Hallo luftine dein Beitrag ist schon Jahre her, trotzdem möchte ich gerne fragen wie es euch heute geht. Bin selbst als Angehöriger betroffen und bin dir für eine Antwort sehr dankbar. Log. Chris
 
Grüß Dich, Chrisieha!

01
Im Forum ist ein großes Kommen und auch Gehen, so dass ich fürchte, dass Luftine nicht mehr ins Forum schaut.

02
Ich weiß nicht, ob der Unfall, der zum SHT führte, auf das Verschulden eines Dritten zurückzuführen ist. In diesem Fall könnte ich Dir schon Tipps geben: Z.B., wie man auch für Deine Hilfe zu Entschädigung kommt.

03
Ein wenig dazu, wie sich dann ein SHT-Betroffener selbst einschätzt:

Für die Betroffenen selbst ist es sehr schwer, sich richtig einzuschätzen. Es fällt auf, dass sie die Defizite zunächst nicht wahrnehmen. Ganz typischer Fall: Da war ein Wirtschaftsprüfer. Er konnte wirklich was: Sonst hätte man ihm nicht fast 12.000,00 Euro im Monat dafür bezahlt. Er erlitt ein SHT Grad II - III. 16 Tage war er im Koma. Er kam dann in das 5-Phasen-Modell, so ungefähr 6 Monate war er stationär, dann ambulant, vielleicht auch 1 Monat. Dann beschloss er, Urlaub zu machen: Und dann, so sagte er, freut er sich wieder auf seinen Schreibtisch! "Da komme ich mit", habe ich gesagt, "das will ich sehen". Und so kam es. Er nahm sich einen Leitzordner, und begann sich, dort zu orientieren. Da fand er Aktenvermerke, die er selbst geschrieben hatte. Aber irgendwie sagte ihm der Vermerk herzlich wenig. Hm, na ja. Dann doch lieber für den Anfang eine andere Akte. Er strengte sich an, das Zeug zu bewältigen. Aber wenn er umblätterte....tja....was ist jetzt eigentlich auf der Seite gestanden?

Nah einer Stunde war der Mann fix und fertig, Hemd durchgeschwitzt, komplett erschöpft, auf einem Fensterladen hätten wir ihn nach Hause tragen können. Das hatte ich mir so ähnlich schon gedacht. Deshalb war ich ja auch mitgegangen, auf dem Beifahrersitz schlief er ein. Am nächsten Tag hatten wir erst mal damit zu tun, zu überlegen, welche Ziele man ins Auge fassen soll,welche nicht.

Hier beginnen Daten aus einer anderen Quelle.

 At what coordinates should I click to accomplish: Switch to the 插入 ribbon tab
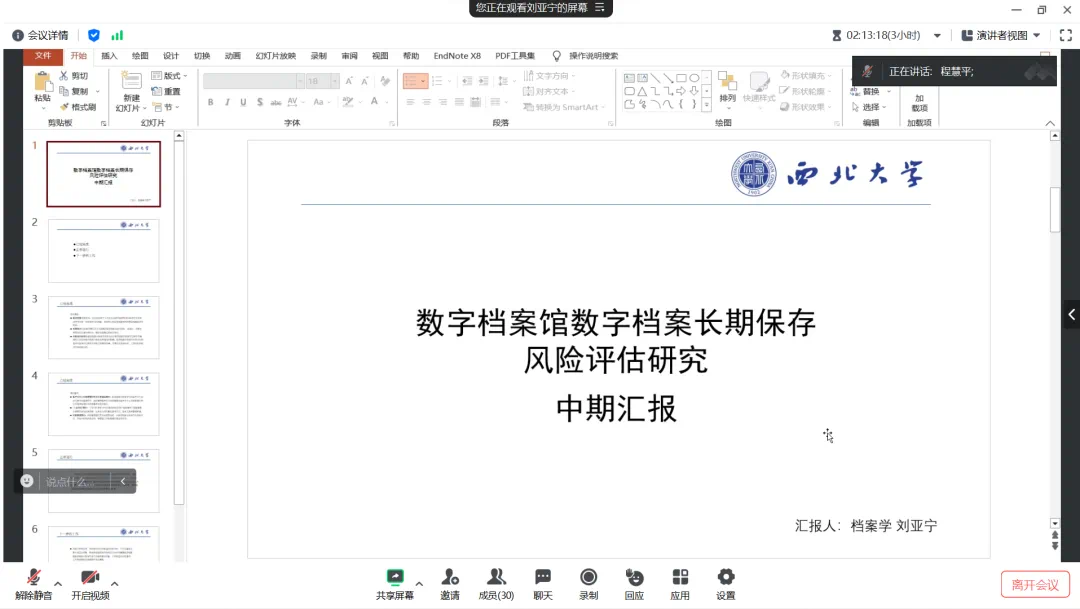[109, 56]
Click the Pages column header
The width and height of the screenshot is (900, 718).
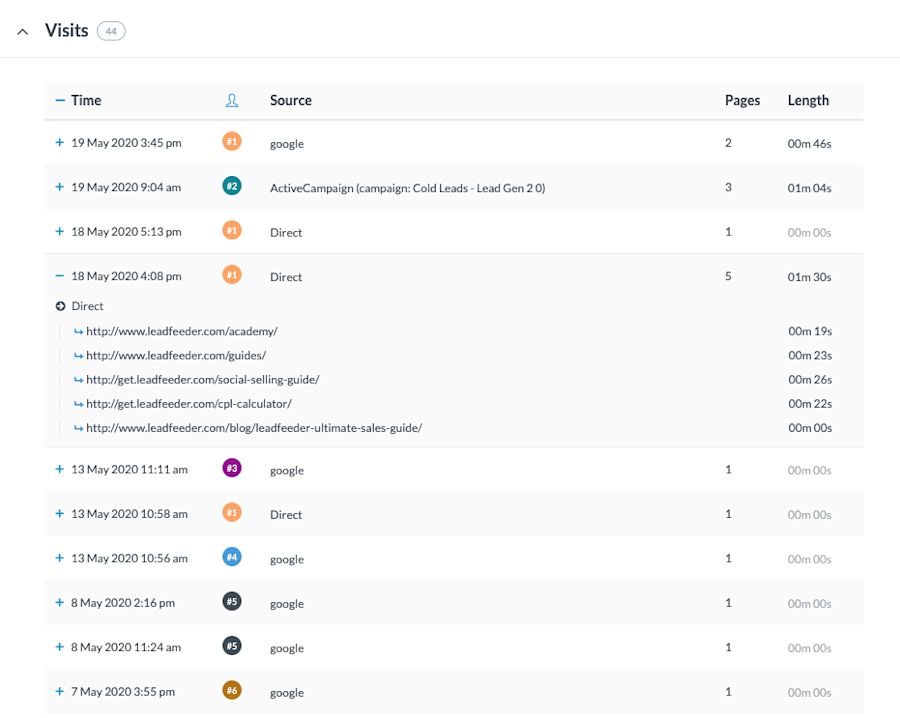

Der Mann arbeitet heute wieder, und zwar so: Er macht im gleichen Büro heute die Einkäufe für Büroartikel und ähnliche Arbeiten - halbtags.

04
Nettes Detail am Rande: Bei dem Wirtscahftsprüfer ist ein (Auto-)Unfallverursacher zu 100 % schadensersatzpflichtig. Der Versicherer sagte: "Den entgangenen Verdienst ersetzen wir. Aber wir wollen, dass sich der Verunglückte die kleinen Erträge aus dem Halbtagsjob anrechen lässt." Muss er das? Oh nein! Ein solcher beruflicher Abstieg ist unzumutbar (BGH NZV 94/63), deshalb keine Anrechnung. Diesen Prozess hat der Mann gewonnen.